I sat down. The barmaid introduced herself. She told me her name but I don’t remember because I didn’t really give a shit. I told her mine because that is what I am used to doing when someone is all like, “Hi, I’m So-and-So.” She remembered it the whole time too.
I ordered a beer and drank it. Some other dude came in and sat at the bar. She remembered his name too. Some people are really good at that sort of shit. I never have been. I think it is because I really don’t give a shit for strangers. Hell, I don’t even give a shit for a lot of people I know.
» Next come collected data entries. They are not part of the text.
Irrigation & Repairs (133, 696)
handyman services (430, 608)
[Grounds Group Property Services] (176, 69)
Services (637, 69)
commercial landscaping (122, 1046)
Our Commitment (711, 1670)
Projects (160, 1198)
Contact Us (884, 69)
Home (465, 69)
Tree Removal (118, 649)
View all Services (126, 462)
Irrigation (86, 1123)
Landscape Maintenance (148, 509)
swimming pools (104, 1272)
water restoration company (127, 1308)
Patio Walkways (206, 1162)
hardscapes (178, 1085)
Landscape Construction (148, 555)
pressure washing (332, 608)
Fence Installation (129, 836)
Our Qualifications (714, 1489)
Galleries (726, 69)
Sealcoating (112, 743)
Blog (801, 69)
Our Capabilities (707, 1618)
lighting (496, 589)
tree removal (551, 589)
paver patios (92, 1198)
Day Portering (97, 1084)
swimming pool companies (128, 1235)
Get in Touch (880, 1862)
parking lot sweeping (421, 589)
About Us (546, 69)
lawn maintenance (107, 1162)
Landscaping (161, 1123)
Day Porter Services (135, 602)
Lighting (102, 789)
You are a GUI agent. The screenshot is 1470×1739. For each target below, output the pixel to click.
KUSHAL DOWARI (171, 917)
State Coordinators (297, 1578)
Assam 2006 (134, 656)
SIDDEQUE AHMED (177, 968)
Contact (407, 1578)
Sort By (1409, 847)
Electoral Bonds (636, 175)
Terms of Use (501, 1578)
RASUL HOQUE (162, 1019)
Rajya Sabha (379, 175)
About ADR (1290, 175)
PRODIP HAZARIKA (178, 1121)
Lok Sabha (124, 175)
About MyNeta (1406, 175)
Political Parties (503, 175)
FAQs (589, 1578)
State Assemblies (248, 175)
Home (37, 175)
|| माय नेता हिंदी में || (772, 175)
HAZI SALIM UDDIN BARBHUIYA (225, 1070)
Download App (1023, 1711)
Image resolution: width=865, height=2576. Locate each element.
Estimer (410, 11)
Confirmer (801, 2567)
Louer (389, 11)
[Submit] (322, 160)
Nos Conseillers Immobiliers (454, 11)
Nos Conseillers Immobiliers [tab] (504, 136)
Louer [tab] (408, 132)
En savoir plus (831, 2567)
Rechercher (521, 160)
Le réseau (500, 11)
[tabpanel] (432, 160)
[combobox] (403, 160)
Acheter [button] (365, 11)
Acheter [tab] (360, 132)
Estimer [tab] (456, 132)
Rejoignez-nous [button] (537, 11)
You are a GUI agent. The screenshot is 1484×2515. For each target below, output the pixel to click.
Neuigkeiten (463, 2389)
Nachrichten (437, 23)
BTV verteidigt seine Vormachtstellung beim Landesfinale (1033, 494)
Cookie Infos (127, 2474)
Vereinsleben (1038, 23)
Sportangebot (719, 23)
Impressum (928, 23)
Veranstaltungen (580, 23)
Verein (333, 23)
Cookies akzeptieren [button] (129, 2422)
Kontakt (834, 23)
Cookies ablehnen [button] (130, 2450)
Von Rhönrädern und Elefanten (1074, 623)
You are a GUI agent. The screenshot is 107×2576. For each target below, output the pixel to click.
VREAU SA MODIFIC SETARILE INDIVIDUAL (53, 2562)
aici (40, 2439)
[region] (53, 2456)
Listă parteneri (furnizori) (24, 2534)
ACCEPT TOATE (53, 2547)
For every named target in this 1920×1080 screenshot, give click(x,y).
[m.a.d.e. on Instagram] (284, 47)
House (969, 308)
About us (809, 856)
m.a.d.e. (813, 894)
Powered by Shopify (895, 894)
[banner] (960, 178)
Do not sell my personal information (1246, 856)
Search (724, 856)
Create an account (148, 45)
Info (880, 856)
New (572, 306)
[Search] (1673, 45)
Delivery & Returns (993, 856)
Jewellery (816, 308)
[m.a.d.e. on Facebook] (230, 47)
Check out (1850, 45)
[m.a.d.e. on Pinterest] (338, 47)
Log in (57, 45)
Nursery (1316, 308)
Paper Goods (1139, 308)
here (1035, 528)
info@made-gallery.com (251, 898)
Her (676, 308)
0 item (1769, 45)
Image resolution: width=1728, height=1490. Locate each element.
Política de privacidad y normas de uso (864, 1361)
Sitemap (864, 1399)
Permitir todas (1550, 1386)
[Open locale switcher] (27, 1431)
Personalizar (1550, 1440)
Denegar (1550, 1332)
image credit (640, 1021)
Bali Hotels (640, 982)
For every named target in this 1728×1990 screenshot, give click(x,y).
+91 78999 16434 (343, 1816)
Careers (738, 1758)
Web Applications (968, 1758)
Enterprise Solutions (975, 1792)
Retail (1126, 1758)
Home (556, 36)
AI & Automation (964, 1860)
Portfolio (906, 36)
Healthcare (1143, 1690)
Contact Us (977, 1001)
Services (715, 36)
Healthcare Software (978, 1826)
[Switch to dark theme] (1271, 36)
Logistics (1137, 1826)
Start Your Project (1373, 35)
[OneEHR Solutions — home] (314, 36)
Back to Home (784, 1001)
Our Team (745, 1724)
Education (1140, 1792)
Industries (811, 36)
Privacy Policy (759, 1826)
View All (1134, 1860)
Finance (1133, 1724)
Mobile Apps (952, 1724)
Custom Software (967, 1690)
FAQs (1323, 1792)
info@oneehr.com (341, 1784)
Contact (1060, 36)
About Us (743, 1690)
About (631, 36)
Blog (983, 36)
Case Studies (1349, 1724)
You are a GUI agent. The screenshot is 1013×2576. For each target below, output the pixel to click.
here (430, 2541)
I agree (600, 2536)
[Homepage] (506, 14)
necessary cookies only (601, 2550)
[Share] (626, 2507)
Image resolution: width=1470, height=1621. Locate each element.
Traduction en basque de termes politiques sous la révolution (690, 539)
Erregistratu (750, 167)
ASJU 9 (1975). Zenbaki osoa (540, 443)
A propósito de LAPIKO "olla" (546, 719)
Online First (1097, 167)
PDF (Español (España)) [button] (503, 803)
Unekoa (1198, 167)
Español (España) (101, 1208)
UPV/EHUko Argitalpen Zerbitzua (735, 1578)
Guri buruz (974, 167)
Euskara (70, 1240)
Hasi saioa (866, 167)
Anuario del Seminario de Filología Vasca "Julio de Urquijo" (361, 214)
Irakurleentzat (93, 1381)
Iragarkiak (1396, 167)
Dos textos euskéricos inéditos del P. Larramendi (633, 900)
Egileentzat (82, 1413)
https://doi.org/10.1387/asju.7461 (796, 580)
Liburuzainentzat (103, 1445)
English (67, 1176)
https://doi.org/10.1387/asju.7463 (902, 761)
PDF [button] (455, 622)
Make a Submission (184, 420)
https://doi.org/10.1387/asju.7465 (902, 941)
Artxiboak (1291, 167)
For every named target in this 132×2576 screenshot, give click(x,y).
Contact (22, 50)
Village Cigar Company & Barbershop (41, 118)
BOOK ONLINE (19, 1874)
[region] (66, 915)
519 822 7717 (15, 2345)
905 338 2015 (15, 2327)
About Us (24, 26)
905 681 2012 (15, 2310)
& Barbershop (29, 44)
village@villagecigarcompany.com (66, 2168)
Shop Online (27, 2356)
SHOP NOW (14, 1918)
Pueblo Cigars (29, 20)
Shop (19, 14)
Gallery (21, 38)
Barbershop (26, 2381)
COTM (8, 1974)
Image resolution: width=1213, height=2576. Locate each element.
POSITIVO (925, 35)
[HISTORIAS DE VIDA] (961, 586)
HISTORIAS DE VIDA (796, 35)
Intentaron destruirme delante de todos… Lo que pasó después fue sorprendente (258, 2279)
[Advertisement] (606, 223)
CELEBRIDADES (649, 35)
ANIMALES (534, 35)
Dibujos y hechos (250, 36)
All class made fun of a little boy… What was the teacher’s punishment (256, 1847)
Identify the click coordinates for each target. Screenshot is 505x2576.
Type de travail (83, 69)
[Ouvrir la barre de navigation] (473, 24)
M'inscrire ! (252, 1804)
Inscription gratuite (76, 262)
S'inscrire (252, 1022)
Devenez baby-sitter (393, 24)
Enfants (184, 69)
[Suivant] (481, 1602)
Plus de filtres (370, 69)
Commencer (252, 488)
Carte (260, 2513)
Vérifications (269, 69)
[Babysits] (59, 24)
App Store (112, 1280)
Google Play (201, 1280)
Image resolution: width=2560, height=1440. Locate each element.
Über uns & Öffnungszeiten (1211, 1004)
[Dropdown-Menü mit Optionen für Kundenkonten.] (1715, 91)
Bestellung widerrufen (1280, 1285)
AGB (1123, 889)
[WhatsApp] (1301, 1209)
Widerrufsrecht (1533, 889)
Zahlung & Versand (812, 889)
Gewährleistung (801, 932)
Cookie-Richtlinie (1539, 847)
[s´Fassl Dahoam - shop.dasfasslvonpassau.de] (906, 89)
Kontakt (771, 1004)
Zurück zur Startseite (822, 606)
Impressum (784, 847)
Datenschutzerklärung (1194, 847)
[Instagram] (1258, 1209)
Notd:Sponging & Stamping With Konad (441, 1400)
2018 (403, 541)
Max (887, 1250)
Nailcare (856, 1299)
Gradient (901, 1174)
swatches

I ordered another beer and drank it. Some young couple came in. They asked a lot of questions about how things worked, and made me wonder if they had ever been out in a tavern before, let alone a brewery. They were really thrilled that the barmaid gave a shit to know their names, and she was thrilled that she could explain shit she knew to them?
Some examples of stupid shit I heard:
               “So you guys make the beer here?”
               “Do you ever have Budweiser on tap?”
               “Is the food made here too?”
Fuckin retards, but the barmaid loved them.
Eventually my girlfriend found me, along with her mom and her aunt, so we sat outside on the patio and drank more. They had a cornhole game set up out there. We didn’t play, but someone else did.
As it turns out, cornhole seems to be the state game of Indiana. I don’t know if that is really true—but they sure love their cornhole back there. I don’t know if it has anything to do with the fact that they just love them some corn, but out west, we always associated the word cornhole with something else.
But it is a fun game.
Evil Czech Brewery, Mishawaka, IN
What a great name for a brewery. Especially when everything in the area is all about being Irish. But why shouldn’t the place of the North America’s premier Catholic university also be a good drinking town? And it is a good drinking town—if you are 22 and don’t know any better.
There are plenty of nice places to go around campus. The chain restaurants are well represented, and I can only imagine the Hooters down the road is one of the busiest in the country.
Fuck Hooters. It was Taco Tuesday at the ECB.
South Bend, from everything I can tell, is relatively void of good places to drink. It is really just the town Pullman and Corvallis are desperately trying to become. Basically it is the bizzaro Eugene. Where hippy culture spills out into the community, in South Bend the upper-class Catholic culture is what gets you.
ECB is a breath of fresh air. It sits in Mishawaka, which is to South Bend what Springfield is to Eugene. The building is very unassuming on the outside. It could just as well be an attorney’s office or an orthodontist. Inside, it is a full functioning restaurant/bar with character good enough to be a joint in the Northwest. It is one of the few drinking holes in town that seem to function independently of the university—but not in spite of it.
If Notre Dame were to shut its doors tomorrow, Hooters would be gone; Buffalo Wild Wings would be gone; fucking McDonald’s might even be gone; but the Evil Czech would still be there.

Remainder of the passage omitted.